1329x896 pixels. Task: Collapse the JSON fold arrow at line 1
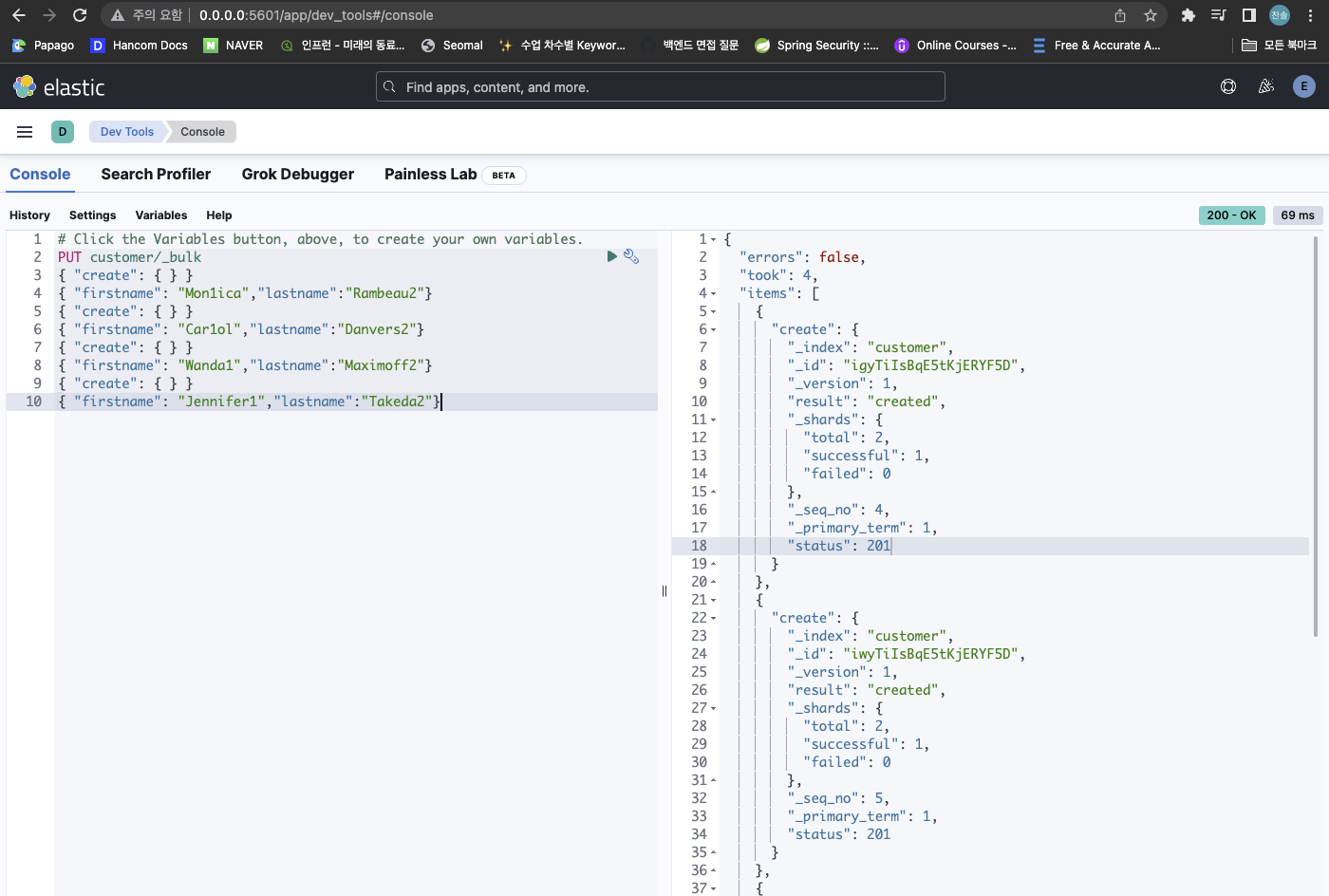pyautogui.click(x=714, y=240)

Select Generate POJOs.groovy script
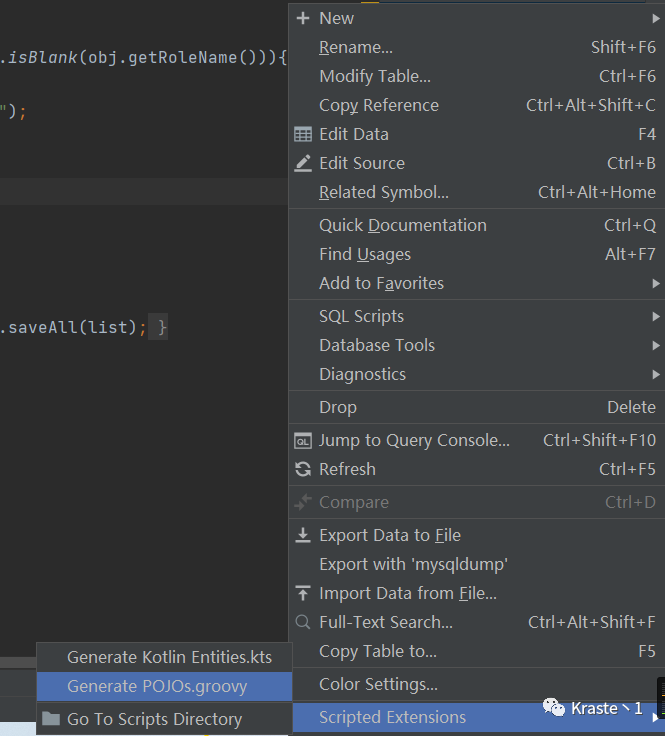157,686
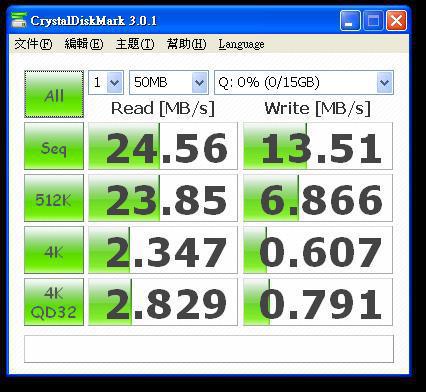
Task: Open the drive selector Q: dropdown
Action: click(304, 82)
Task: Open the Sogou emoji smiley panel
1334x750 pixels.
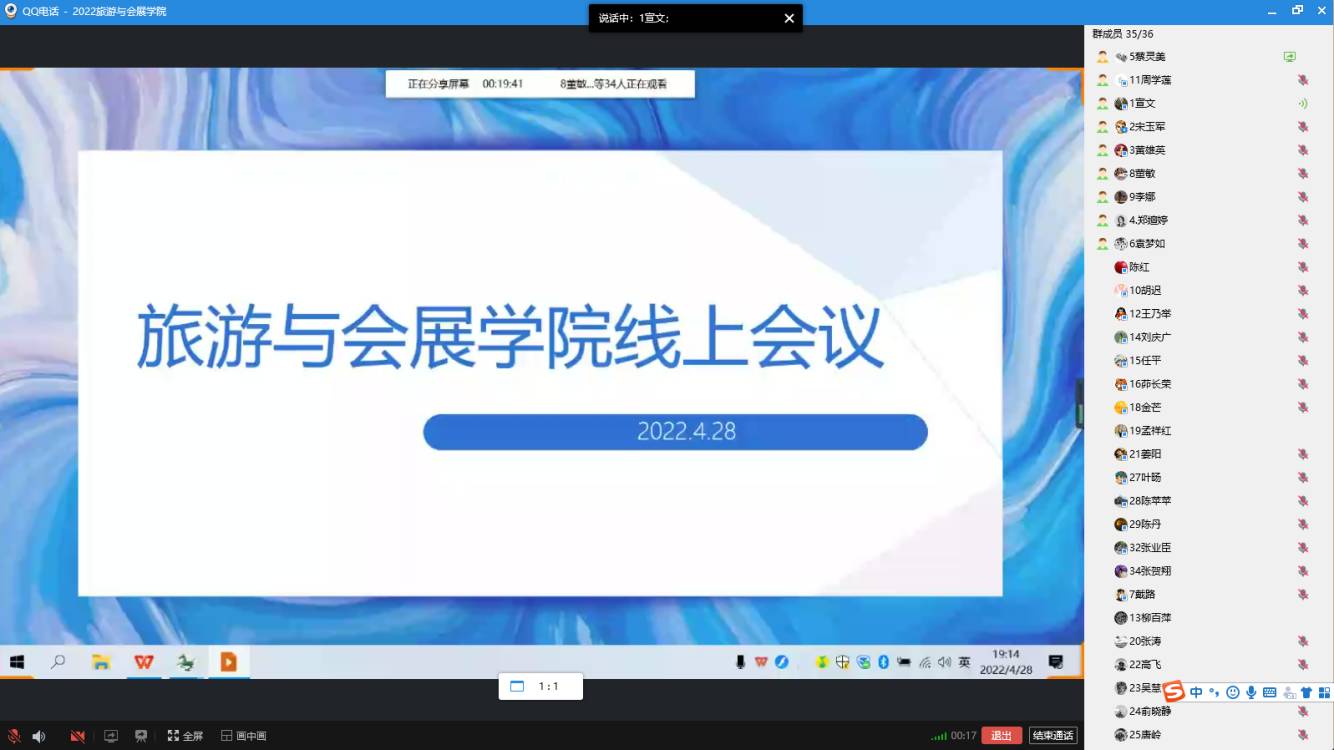Action: pyautogui.click(x=1233, y=692)
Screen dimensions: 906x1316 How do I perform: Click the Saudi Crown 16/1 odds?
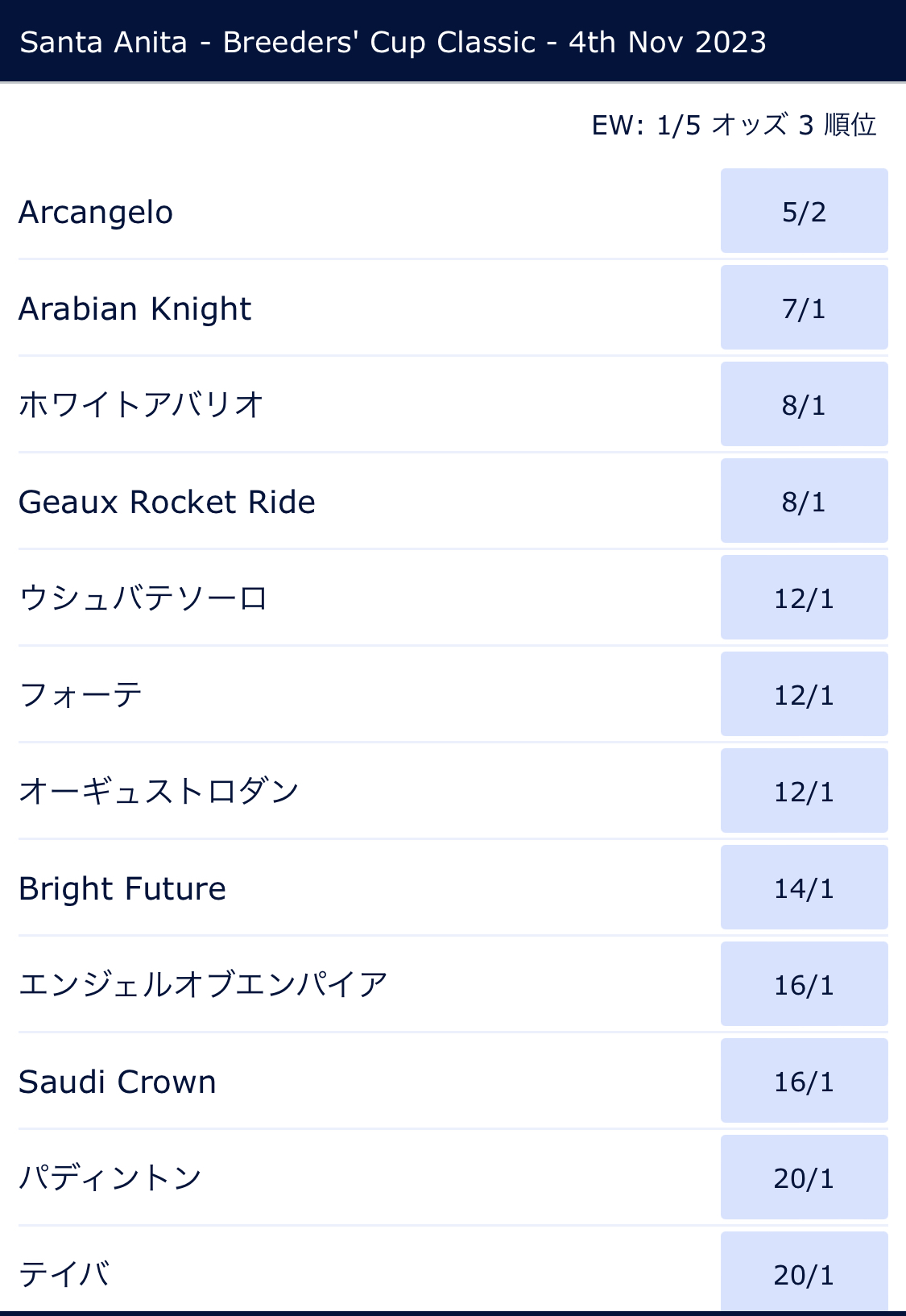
+ + + + + + +
→ **Task objective**
Duplicate the listing above line for line, without the pictures.

→ **Written solution**
1329x896 pixels. Task: Collapse the JSON fold arrow at line 1
pyautogui.click(x=714, y=240)

Select Generate POJOs.groovy script
157,686
Task: Open the drive selector Q: dropdown
Action: click(304, 82)
Task: Open the Sogou emoji smiley panel
1334x750 pixels.
Action: pyautogui.click(x=1233, y=692)
Screen dimensions: 906x1316 How do I perform: Click the Saudi Crown 16/1 odds?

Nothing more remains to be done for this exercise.